Мы, работники партийных органов, никак не ожидали такой быстрой расправы над компартией. Поэтому для многих ликвидация обкома стала шоком, величайшей трагедией в жизни. Немало коммунистов, не нашедших себя в новой непривычной обстановке злобного и коварного капитализма, просто растерялись. И хотя в бывшем обкоме была образована комиссия по трудоустройству под руководством Андреева А.М., предложения её мало кого устраивали. А если и устраивали, руководители не всегда соглашались брать на работу бывшего функционера. Под разными предлогами отказывали сразу или тянули время.
   Помню, позвонил мне как-то Альберт Михайлович и сказал, что имеется хорошая вакансия в санатории имени Ивана Сусанина.
   – А что за вакансия, Альберт Михайлович?
   – Заведующий хозяйством там требуется. Зарплата 500 рублей. Съезди, поговори.
Я поначалу даже обиделся на такое предложение! Это же не моё. Какой я хозяйственник? Но проходили дни, других предложений не поступало, и я решил съездить в санаторий. Подумал, что особых сложностей в работе завхоза, пожалуй, нет. Работу обслуживающего персонала организовать не сложно, что-то достать – тем более. Знакомства у меня во всех снабженческих организациях области имеются, строителей тоже всех знаю.
   Директорша приняла меня очень любезно. Рассказала о хозяйстве санатория, его проблемах. Записала мои данные и телефон. Но ни словом не обмолвилась, возьмёт меня на работу или не возьмёт.  Сказала только, что о работе мне сообщат из обкома профсоюза. Но оттуда ни через неделю, ни через две так и не позвонили.
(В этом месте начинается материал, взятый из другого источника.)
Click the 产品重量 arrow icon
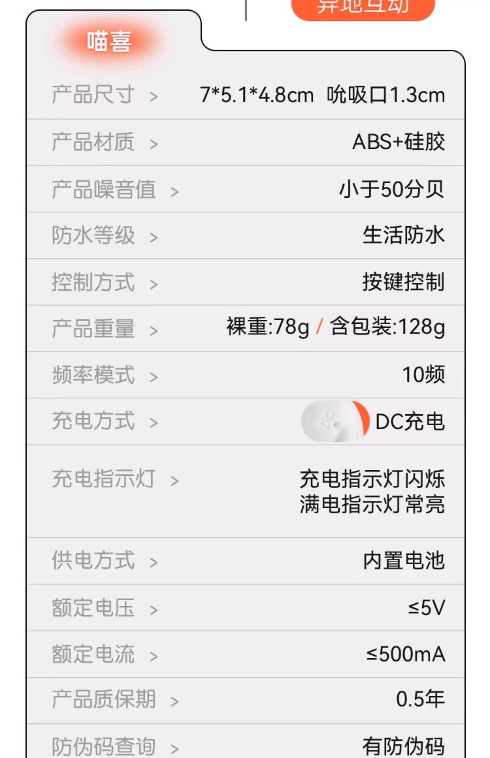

Рыночная стихия властно подминала под себя судьбы бывших партийных работников. Как-то проходил по центральному рынку города. Смотрю, под сводчатой аркой у выхода стоит вроде бы кто-то знакомый, держит в руках зимнюю меховую шапку. Подойдя ближе, разглядел продавца: Виктор Алексеевич Шувалов! Когда-то он работал со мной воспитателем в санаторно-лесной школе, потом заведовал Костромским районным отделом народного образования, длительное время после этого был инструктором отдела науки обкома. Его я уже упоминал в этих заметках. Мы поздоровались.
   – Купи шапку.
   – Да не нужна она мне. А почему продаёшь?
   – Денег не хватает. А жить-то надо.
   Каждый по-своему старался выжить в те тяжелейшие годы. Но не всем это удавалось. Было даже несколько самоубийств тоже известных мне людей, бывших партработников.